You're reading this online, so you probably already have all you need to listen to a world of free music: a smartphone, tablet or computer and an Internet connection to enjoy music for free, often without interruptions (ads). Classical, jazz, pop, rock, smooth jazz, lounge, hiphop, ethnic...music of the '20s, '30s, '40s and more—all free. You can use an Internet Radio app if you like—I'll mention some good ones—but they're overwhelming, offering far more stations than you can sort through. They don't tell you a lot about individual stations, which ones are good and which aren't. I do!

Go Beyond Local Radio

Sure, you've got your favorite local stations. But there are 50,000 more waiting to be discovered. For Western classical music, I listen to Boston's WCRB and New York's WQXR online, but also Radio France's France Musique - Classique Plus (Paris, France), Venice Classical Radio (Venice, Italy), and Borusan Klasik (Istanbul, Turkey). In fact, you can find stations that stream a particular composer exclusively: Bach, Beethoven, Chopin, Mozart....

Here's our Stations List.

Jazz of the 1920s, '30s, '40s... all Elvis, all the time...lullabys for babies... Background music, elevator music, music from the movies—it's all yours, and it's all (or mostly) free.

RadioFun.info Solves the Problem!

The problem? There's too much of it! How do you find what you want in 50,000+ stations?

RadioFun.info is here to help, recommending stations I've listened to and liked. I enjoy all sorts of music: Western clasical, jazz, pop, R&B, folk, Mexican norteño, jarocho and mariachi; Turkish arabesk; pop music from Serbia, Kazakhstan and Tamil Nadu (India); Bulgarian and Russian choral; music from the movies. I've even found a didgeridoo station!

I don't listen to everything. Heavy metal is not my sound—I find it ugly and exploitative. I hold nothing against those who like it, but you won't find recommendations for it here because I don't know enough about it to judge.

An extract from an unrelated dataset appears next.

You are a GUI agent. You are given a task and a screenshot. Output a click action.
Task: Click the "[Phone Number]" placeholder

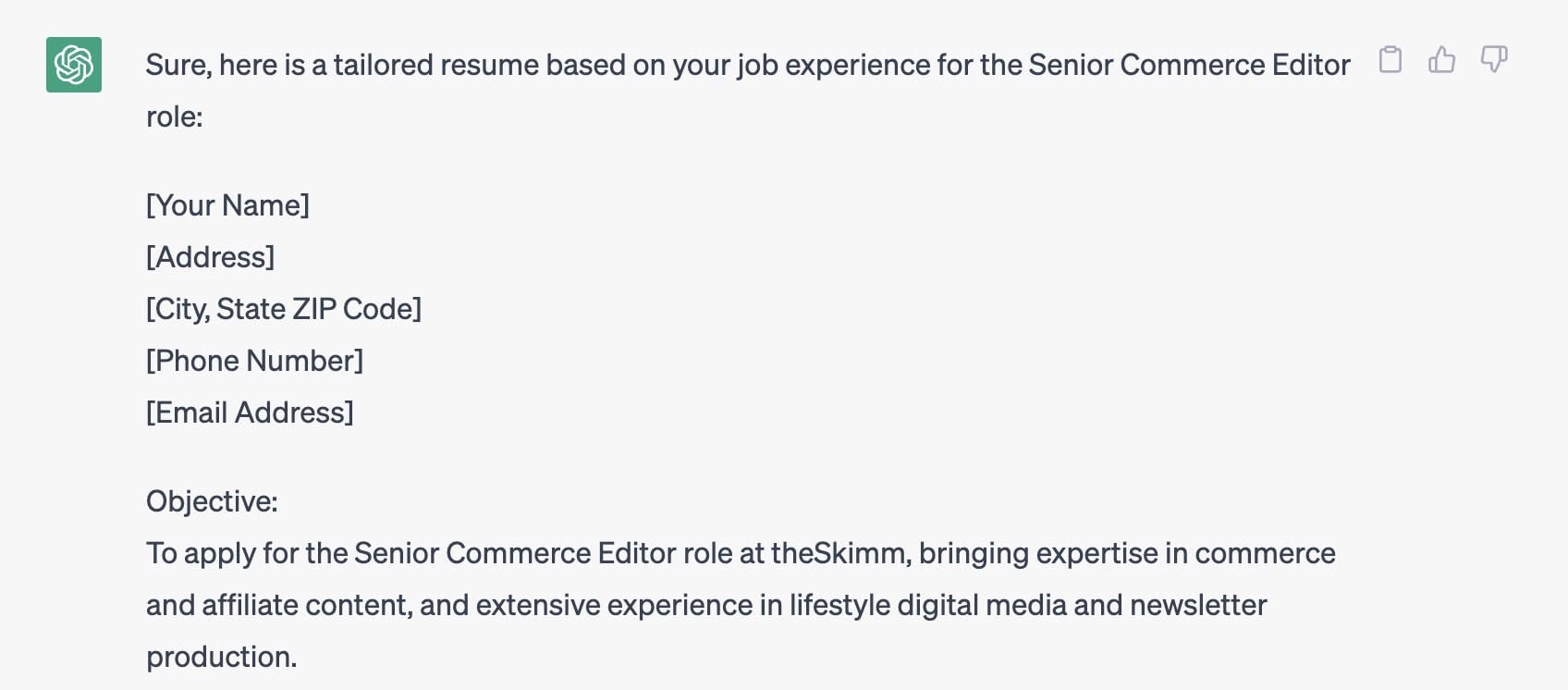tap(255, 361)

Radio has been my hobby since I was a kid. I'd listen to short-wave stations from around the world. I even built a transmitter and got a ham radio license (K3GVP). Now, with the Internet, I can listen to stations from any city and country in the world easily, clearly, freely.

Ocean Digital WiFi Internet Radio WR-336N
An Internet radio: nice, but not necessary.

About Internet Radio

What Is Internet Radio?

Internet radio is audio content (music, podcasts, talk, events) broadcast via the Internet rather than over the air. It is received and enjoyed by means of an Internet-connected computing device: smartphone; tablet, laptop or desk computer, a voice assistant (Alexa, Cortana, Google, Roku, Siri), smart speaker (Sonos, Bose, etc.), or a special Internet radio device.

Most Internet content is streamed for free—no cost to the listener.

Content may be anything audio: music from classical to rock, jazz, folk, ethnic, religious; podcasts and talk on any subject; or events broadcast live from the scene, or recorded. Internet content is not visual (like YouTube), only aural.

Like a traditional radio broadcast, an Internet radio station streams a program in “real time,” meaning you cannot advance or rewind the content. Like a river, it just flows by.

Unlike a streaming music or podcast service (Spotify, Pandora, Apple Music, etc.), you cannot choose the particular songs or works you hear. You will hear the playlist that the station programmers have selected for that particular time period.

If You Like Music...

If you like music—and who doesn’t—Internet radio is a tremendous gift to you: unlimited free music of every possible kind, from around the world, 24/7/365, available on a device you already own. Though a minority of stations may have paywalls (you must subscribe to listen), most don’t. Some streams have ads (more of that later), but many are completely free and non-commercial, offered for the love of music. You may also enjoy other audio content such as podcasts, talk, and live or recorded events, but for most people, Internet radio means music.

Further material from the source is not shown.